During the first quarter, the Bank for International Settlements (BIS) surveyed 50 central banks about the potential use of central bank digital currencies (CBDC) for cross border payments. The indecisive results indicate it’s still early days, especially since most countries have yet to decide whether to launch a CBDC. But it looks like CBDCs might trigger greater foreign exchange controls.
One area where there was slightly more clarity was whether countries would allow incoming foreign visitors to use the local retail CBDC while visiting, as they would with physical cash. Only 29% of respondents had a clear view, made up of 25% saying visitors can use the CBDC, and 4% saying no. This is a relatively simple decision because it maps to current habits.

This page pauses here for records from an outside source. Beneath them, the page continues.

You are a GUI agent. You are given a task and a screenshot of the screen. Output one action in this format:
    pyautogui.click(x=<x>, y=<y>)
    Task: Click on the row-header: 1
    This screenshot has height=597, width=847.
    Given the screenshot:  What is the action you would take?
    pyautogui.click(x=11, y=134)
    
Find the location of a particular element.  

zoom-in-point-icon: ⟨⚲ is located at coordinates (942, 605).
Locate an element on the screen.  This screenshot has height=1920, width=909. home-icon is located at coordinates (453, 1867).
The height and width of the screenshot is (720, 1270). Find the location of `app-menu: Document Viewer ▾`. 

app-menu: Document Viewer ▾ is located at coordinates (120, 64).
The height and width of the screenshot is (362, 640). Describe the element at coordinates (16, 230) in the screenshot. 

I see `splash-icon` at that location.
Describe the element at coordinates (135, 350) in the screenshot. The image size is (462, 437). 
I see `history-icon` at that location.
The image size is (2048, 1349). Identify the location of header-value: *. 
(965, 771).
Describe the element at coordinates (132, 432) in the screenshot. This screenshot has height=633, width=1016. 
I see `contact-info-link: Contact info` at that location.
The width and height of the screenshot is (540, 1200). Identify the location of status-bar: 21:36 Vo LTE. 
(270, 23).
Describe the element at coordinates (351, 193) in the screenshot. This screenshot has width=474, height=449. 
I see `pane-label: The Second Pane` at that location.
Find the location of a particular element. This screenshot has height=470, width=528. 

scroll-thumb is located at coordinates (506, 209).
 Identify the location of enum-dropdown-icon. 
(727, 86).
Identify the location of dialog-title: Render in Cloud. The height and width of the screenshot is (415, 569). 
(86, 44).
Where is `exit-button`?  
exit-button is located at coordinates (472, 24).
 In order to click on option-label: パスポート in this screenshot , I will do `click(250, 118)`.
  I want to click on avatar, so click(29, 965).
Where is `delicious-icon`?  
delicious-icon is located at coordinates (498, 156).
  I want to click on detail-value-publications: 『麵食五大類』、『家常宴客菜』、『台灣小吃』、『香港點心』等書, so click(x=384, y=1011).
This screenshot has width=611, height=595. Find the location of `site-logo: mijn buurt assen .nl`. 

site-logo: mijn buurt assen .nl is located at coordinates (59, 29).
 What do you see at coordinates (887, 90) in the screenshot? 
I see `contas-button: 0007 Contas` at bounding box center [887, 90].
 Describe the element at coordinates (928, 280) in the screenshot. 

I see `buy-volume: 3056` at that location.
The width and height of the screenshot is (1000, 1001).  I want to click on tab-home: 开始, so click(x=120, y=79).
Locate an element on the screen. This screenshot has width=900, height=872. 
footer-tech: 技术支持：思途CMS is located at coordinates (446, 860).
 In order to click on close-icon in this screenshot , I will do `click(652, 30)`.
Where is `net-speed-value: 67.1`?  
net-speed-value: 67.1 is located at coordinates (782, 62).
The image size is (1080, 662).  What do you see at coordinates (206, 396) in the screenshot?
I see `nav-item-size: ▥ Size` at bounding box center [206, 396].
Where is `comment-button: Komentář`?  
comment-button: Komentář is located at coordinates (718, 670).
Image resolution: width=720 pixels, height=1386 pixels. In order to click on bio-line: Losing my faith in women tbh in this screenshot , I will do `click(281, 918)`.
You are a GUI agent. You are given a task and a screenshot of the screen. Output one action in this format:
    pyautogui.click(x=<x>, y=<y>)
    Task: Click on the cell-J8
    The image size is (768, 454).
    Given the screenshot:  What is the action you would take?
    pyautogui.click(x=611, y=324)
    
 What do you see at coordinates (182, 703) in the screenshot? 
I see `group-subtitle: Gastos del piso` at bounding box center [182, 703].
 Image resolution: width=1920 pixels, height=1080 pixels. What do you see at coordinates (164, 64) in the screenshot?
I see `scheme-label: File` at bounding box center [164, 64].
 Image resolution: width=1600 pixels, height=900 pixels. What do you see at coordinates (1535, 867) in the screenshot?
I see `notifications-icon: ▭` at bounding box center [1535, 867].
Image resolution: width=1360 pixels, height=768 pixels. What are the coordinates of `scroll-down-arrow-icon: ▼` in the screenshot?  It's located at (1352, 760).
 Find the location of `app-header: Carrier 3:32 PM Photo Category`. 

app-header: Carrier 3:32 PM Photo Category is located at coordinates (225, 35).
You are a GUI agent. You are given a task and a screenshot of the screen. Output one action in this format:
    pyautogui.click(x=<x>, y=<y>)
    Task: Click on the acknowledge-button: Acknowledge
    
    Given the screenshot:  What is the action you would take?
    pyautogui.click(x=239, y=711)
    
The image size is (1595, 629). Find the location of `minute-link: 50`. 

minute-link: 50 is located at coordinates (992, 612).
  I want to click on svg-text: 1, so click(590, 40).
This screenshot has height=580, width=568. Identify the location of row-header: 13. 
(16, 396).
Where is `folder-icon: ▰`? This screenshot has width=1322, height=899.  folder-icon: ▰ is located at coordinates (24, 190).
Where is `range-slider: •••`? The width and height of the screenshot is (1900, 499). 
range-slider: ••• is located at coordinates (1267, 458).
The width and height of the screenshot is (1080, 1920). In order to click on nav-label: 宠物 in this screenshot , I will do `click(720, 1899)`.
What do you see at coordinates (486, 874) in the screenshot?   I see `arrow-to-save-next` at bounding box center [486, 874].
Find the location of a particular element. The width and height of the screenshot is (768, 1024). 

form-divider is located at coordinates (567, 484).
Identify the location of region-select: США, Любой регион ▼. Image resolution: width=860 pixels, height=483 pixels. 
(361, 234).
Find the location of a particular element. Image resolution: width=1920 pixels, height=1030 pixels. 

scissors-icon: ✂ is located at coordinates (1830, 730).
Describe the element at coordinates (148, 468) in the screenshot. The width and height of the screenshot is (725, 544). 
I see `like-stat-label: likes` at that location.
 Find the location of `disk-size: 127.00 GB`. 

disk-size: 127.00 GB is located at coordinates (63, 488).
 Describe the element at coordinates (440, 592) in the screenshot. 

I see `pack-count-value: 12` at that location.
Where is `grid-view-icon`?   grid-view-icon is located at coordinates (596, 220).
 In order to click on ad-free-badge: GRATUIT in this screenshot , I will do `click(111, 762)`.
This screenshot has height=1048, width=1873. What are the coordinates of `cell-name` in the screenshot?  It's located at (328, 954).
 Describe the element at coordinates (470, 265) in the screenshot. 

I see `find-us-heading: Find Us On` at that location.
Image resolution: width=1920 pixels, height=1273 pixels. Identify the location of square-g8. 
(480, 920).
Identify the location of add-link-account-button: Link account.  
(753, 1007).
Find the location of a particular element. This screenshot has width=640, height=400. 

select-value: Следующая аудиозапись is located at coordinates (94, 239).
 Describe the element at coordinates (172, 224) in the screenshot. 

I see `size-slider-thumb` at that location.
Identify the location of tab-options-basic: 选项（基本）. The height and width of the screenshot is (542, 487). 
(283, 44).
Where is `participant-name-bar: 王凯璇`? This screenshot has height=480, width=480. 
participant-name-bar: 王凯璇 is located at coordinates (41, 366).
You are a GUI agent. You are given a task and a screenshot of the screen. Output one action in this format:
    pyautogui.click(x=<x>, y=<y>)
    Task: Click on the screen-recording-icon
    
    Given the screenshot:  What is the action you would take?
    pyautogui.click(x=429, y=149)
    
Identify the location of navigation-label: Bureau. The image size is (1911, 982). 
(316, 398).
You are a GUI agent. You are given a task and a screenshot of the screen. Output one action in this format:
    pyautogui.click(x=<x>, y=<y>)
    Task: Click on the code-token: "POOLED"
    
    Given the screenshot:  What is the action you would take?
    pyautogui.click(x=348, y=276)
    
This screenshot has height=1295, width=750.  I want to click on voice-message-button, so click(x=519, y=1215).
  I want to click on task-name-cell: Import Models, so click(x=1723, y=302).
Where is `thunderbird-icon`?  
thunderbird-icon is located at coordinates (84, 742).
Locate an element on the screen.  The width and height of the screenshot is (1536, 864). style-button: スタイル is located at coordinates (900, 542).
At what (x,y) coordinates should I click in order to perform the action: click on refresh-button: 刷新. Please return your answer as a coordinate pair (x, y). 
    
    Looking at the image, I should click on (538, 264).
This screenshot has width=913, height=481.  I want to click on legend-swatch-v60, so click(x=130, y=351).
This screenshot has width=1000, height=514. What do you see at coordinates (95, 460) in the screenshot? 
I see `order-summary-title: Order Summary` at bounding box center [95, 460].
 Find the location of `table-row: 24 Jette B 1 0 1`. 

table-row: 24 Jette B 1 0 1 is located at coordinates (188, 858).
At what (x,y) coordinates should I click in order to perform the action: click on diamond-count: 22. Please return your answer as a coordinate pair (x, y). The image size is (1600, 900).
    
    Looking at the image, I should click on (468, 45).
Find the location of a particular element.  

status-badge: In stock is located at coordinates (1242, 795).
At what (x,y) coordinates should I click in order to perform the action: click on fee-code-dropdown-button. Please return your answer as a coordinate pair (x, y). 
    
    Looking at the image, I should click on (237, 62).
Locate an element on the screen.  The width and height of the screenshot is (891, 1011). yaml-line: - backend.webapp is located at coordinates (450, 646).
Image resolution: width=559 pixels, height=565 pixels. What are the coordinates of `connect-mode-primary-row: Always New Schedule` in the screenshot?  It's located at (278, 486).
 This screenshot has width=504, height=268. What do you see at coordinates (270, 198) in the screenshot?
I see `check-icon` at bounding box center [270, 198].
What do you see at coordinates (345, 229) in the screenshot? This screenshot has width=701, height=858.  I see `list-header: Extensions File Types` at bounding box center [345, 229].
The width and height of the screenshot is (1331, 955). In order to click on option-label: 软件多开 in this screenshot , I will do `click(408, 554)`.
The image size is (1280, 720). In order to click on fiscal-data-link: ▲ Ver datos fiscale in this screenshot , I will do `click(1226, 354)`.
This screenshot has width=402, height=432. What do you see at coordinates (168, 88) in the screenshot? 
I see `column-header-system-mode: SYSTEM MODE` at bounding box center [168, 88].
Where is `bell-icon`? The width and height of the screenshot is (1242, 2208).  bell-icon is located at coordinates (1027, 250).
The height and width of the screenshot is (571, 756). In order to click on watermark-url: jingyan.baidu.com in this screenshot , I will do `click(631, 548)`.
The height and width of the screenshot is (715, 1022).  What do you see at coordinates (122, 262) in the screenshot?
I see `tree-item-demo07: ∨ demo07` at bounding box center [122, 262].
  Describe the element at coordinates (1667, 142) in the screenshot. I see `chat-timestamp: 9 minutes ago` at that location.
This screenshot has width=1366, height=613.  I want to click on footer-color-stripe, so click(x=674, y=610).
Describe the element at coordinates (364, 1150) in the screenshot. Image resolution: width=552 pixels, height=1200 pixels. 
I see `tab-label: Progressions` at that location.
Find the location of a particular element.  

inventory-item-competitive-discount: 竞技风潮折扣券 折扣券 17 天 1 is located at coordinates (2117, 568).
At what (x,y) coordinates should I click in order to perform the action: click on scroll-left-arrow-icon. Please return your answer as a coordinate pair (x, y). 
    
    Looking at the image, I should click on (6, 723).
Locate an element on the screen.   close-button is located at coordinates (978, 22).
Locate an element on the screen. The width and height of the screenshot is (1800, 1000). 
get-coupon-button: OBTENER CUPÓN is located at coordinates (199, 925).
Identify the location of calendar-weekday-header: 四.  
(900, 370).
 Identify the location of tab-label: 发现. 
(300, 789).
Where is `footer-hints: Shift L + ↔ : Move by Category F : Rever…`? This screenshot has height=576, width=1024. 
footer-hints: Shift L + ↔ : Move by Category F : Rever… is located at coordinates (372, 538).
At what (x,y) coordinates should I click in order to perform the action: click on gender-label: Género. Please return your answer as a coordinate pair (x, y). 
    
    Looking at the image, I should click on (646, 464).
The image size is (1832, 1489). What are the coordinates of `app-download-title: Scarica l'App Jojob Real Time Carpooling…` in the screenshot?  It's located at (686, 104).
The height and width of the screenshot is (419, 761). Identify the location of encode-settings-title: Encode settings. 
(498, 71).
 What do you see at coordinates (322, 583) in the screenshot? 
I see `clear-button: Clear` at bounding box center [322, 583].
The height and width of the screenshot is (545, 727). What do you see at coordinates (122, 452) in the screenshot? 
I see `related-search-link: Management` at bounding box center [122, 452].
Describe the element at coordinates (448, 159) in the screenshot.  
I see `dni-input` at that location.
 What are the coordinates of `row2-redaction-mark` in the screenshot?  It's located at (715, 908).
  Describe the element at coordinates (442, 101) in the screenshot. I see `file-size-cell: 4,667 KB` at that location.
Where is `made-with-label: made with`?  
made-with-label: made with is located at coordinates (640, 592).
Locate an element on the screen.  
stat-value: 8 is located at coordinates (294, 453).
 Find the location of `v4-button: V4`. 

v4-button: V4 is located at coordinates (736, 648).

There was far greater concern about allowing retail CBDC usage outside of the country because of a lack of control.
And even greater consternation about the potential for a foreign CBDC or global stablecoin to be used domestically. Apart from the economic impact of local dollarization, there were also concerns about a lack of traceability when it comes to tax collection if a foreign currency is being used locally.
Currently, 26% of respondent countries already have restrictions on the use of a foreign currency within their borders. Of the 66% that said they don’t have any restrictions, 39% of respondents said they’d contemplate imposing restrictions if CBDCs were introduced.
These survey results all relate to retail or mainstream use of CBDCs.
Meanwhile, several trials are exploring the use of a wholesale CBDC (banks only) for cross payments, referred to as a multi-CBDC (mCBDC). The survey asked whether the central bank was considering making its CBDC interoperable with foreign CBDCs for this purpose. The vast majority (70%) were either undecided or said maybe later. Another 28% said they were interested in interoperability and 2% said no.
Three of these wholesale mCBDC projects are currently ongoing. One is the trial between the Swiss National Bank and Banque de France for settling tokenized security transactions, Project Jura. Another is the mCBDC Bridge project between the central banks of Thailand, Hong Kong, China and the UAE. And a third is Project Dunbar, in which the Monetary Authority of Singapore is trialing a single DLT solution where banks can use multiple CBDCs for cross border payments. The BIS Innovation Hub is involved in all three.